Aussi bien dans la sphère privée que publique, l’autrice raconte la grossophobie ordinaire : cette forme de discrimination, inscrite dans le dictionnaire depuis 2019, désigne l’ensemble des attaques, qu’elles soient conscientes ou non, à l’encontre des personnes grosses. Résultat : l’âge du premier régime, c’est 8 ans ! « La grossophobie, c’est un système global qui déteste les personnes grosses, observe l’autrice ; c’est ce qui amène à avoir des propos déplacés envers un proche ou encore que les médecins assimilent directement la grosseur à l’obésité, à une maladie. »
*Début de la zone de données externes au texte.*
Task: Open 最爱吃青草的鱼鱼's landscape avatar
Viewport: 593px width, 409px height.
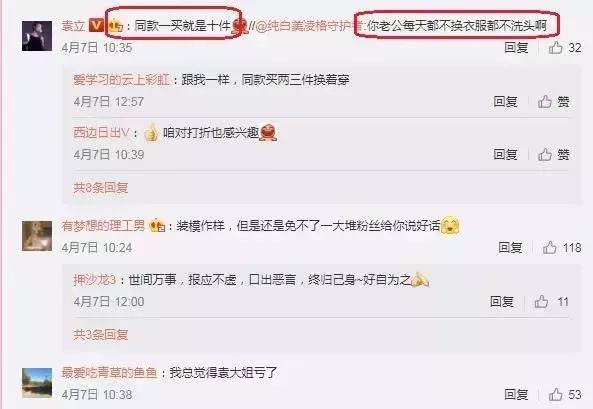Action: pyautogui.click(x=37, y=383)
Pour Marie, cela l’a amenée à s’autocensurer au quotidien – comme, par exemple, décider de ne plus s’asseoir dans les transports en commun par peur de « prendre trop de place ». Cette grossophobie intériorisée pollue également son rapport aux autres, à la sexualité… Mais ce « complexe » n’est pas une fatalité pour Marie de Brauer.

Dépasser les normes

Dans une société où la minceur est la norme sociale, Marie décide en effet d’assumer sa grosseur, de ne plus en avoir honte et d’arrêter d’être parasitée par les injonctions de tous poils (« maigrir », « faire un 36 », « être mince »). Militantisme, féminisme et psychothérapie lui ont permis de prendre conscience que le problème ne venait pas d’elle, mais bien de la société et de ses normes pesantes. « Ma chance a été de découvrir au début de l’âge adulte ce qu’est la grossophobie », raconte l’autrice.
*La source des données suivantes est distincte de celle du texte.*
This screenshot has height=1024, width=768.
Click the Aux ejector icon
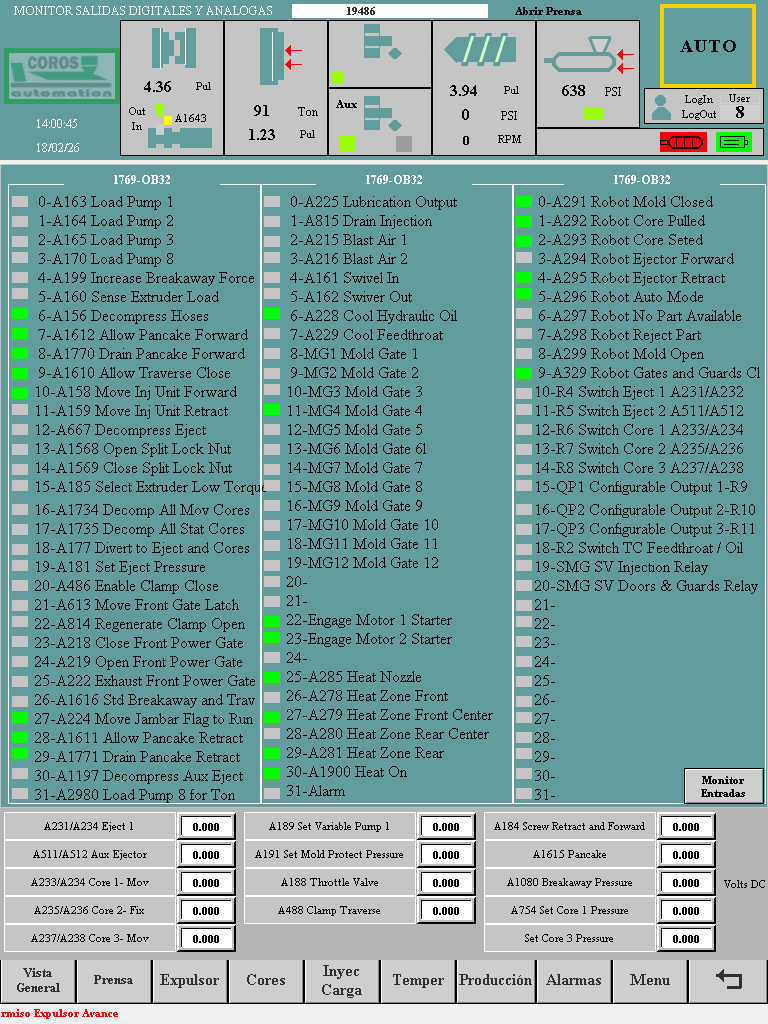(x=379, y=115)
©Leduc Graphic/Lucymacaroni

En effet, Ne jamais couler est avant tout un récit d’acceptation de soi. La journaliste y raconte comment elle est parvenue, non sans peine, à changer le regard qu’elle porte sur elle-même. Ce format de récit incarné, elle en a d’ailleurs fait sa spécialité. Déjà en 2020, elle réalisait le documentaire La Grosse Vie de Marie, où elle mêlait histoire personnelle, rencontres avec d’autres personnes grosses et des professionnel·le·s.
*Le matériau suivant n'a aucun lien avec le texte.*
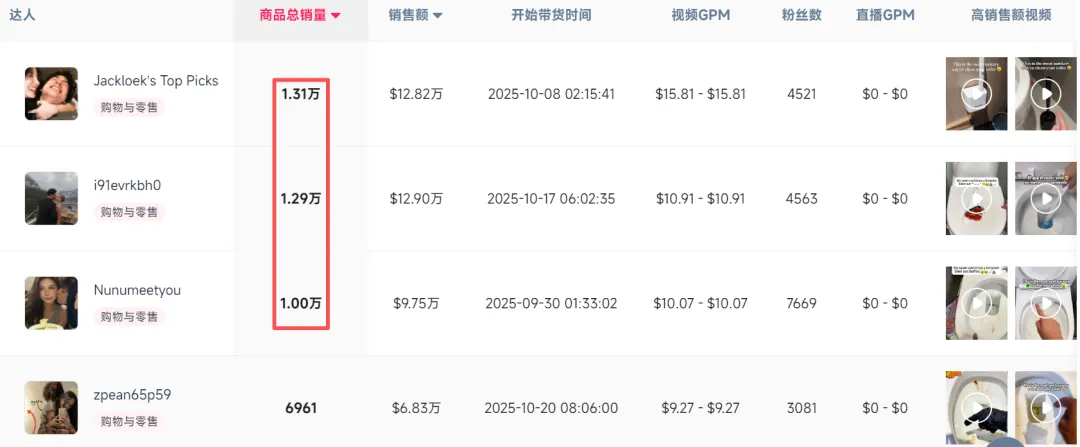Open Jackloek's Top Picks avatar image
1080x447 pixels.
point(51,94)
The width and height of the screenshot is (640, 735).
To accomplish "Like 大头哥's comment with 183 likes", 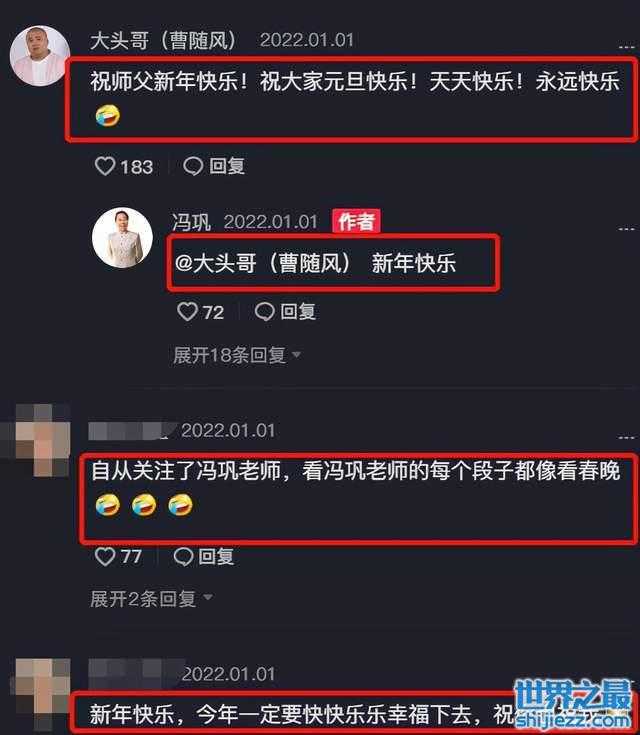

Avec le format graphique, elle a voulu se révéler encore davantage. « Pendant l’écriture de la BD, me livrer, dévoiler mon intimité, m’est venu plus facilement. Alors qu’avec la vidéo, je revêts instinctivement le masque de la meuf drôle qui doit divertir les gens. Là, c’était une autre manière d’aborder ce sujet, plus intime », explique-t-elle. Les doutes, les uppercuts émotionnels, mais aussi la joie de vivre, la détermination et finalement la revendication : Marie raconte sa vie, sans jamais être impudique.

Ne jamais couler, de Marie de Brauer, Leduc Graphic, 2023.©Leduc Graphic/Lucymacaroni

Le dessin doux et inclusif de Lucymacaroni, dessinatrice engagée, sensibilisée à la question de la diversité et des injonctions faites aux femmes (elle a également dessiné L’Homme sous pilule en 2022, éd. Marabulles) se met au service du texte de Marie de Brauer dans une parfaite harmonie. Ce témoignage graphique n’en est que plus impactant : il est inspirant et libérateur.

Ne jamais couler de Marie de Brauer (texte) et Lucymacaroni (dessin), Leduc Graphic, 109 p., 19,90 €. En librairie à partir du 18 janvier 2023.